Anti-people smuggling adverts paid for by the Australian government have appeared in Iraq's capital Baghdad, warning people they will be sent home if they try to come to Australia illegally by boat.
Written in Arabic, the ads translate to: "Do not try to come to Australia illegally by boat, you will be turned back".
Images of the billboard were posted on a popular Iraqi Facebook page on Friday and have received thousands of comments.
One person said the adverts are a recognition of the "failure and corruption" of the Iraqi government, that citizens would rather expose themselves to the risk of drowning in order to reach Australia than live in Baghdad.
Another compared the ads to those in occupied Germany after World War II.
The Immigration Department confirmed to BuzzFeed News the billboards are one part of the government's ongoing Operation Sovereign Borders anti-people smuggling campaign.

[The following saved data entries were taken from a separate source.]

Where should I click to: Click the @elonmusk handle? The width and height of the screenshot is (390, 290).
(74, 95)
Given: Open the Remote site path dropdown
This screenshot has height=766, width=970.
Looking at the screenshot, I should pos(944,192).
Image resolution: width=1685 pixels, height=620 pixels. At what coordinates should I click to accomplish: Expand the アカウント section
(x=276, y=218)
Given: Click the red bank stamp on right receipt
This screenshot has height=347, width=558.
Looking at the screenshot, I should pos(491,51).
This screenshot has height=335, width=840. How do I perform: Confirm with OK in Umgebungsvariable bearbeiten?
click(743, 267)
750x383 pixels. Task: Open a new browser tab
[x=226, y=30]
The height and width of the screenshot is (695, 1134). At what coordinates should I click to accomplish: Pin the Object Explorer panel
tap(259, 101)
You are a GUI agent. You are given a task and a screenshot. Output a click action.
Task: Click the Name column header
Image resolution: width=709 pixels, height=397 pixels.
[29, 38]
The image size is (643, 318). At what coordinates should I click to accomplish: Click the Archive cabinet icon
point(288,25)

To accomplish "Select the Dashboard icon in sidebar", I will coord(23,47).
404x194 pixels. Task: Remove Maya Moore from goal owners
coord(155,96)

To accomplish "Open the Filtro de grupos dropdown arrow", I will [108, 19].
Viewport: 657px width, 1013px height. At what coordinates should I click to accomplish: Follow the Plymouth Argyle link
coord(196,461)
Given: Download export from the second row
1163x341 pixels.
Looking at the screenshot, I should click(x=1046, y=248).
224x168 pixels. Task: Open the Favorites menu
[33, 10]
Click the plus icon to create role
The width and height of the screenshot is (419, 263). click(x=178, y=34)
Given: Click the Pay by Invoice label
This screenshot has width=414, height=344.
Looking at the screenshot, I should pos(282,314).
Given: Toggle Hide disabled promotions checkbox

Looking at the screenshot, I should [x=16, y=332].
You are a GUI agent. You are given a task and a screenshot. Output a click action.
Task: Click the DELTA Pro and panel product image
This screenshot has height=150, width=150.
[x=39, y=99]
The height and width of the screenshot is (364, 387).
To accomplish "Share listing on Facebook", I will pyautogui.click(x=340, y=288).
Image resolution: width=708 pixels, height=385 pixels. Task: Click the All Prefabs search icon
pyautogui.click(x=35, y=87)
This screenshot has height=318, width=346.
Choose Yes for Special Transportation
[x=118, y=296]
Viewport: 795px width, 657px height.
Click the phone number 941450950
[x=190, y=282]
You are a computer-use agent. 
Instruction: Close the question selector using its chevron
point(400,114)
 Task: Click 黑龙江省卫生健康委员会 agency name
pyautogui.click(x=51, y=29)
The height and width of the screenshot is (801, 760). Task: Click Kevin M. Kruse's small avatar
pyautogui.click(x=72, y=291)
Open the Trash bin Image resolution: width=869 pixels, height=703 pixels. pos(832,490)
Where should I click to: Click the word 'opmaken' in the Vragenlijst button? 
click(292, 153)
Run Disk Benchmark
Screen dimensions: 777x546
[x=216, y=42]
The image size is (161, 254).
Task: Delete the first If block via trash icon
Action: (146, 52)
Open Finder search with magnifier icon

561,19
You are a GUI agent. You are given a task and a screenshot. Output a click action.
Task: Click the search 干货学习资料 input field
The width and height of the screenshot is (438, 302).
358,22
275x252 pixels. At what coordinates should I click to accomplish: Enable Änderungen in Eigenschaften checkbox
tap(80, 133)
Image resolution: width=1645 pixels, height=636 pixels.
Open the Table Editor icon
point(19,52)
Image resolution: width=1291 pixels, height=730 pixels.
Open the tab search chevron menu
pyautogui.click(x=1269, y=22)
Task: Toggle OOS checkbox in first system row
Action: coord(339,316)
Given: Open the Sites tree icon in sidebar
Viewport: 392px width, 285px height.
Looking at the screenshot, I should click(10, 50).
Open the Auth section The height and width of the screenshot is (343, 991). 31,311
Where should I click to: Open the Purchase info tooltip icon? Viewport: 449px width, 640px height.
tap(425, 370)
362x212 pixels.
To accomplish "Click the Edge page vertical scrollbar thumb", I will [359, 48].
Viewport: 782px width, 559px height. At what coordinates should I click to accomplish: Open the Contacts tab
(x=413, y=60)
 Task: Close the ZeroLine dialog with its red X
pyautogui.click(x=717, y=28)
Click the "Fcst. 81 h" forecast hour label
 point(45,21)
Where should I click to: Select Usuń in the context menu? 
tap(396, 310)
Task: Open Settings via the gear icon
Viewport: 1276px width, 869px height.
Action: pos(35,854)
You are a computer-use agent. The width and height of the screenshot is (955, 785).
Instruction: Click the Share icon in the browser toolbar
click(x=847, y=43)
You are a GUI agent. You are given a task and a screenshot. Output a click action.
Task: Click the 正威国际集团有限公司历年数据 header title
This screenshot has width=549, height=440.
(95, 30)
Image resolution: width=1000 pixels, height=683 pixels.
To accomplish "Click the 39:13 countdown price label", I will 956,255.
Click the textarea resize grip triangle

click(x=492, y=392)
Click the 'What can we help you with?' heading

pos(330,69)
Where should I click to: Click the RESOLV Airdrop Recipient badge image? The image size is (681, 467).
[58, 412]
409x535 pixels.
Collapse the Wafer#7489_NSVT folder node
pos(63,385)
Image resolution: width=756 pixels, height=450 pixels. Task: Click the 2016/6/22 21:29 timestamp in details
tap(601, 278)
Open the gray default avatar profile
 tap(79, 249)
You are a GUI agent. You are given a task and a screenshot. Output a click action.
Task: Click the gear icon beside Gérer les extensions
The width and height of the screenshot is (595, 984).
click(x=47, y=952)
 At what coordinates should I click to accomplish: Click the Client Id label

"The campaign uses a range of communication channels in source and transit countries for irregular migration to engage with and influence the behaviour of people who might otherwise attempt to reach Australia illegally by boat," a spokesperson from the Department of Immigration and Border Protection told BuzzFeed News.
Other campaign material warns potential illegal immigrants that Australia's tough border protection policies have not changed, and tells them not to be misled by the "lies of people smugglers".
"Don't waste your money or risk your life... you will be caught!"
"If your loved ones want to travel illegally to Australia by boat. Don't let them go!"
The Immigration Department would not divulge the cost of the ads, but previous campaigns run in the Middle East and Asia have cost over $70 million.
Immigration minister Peter Dutton said that, as of last week, more than 1,050 days (nearly three years) have passed since the last successful people-smuggling boat reached Australia.
Under the Turnbull government’s immigration policy, asylum seekers who attempt to reach Australia by boat will be turned back to their country of departure.
Dutton is also attempting to tighten the process to become an Australian citizen, with permanent residents forced to wait at least four years (rather than one) before applying for citizenship.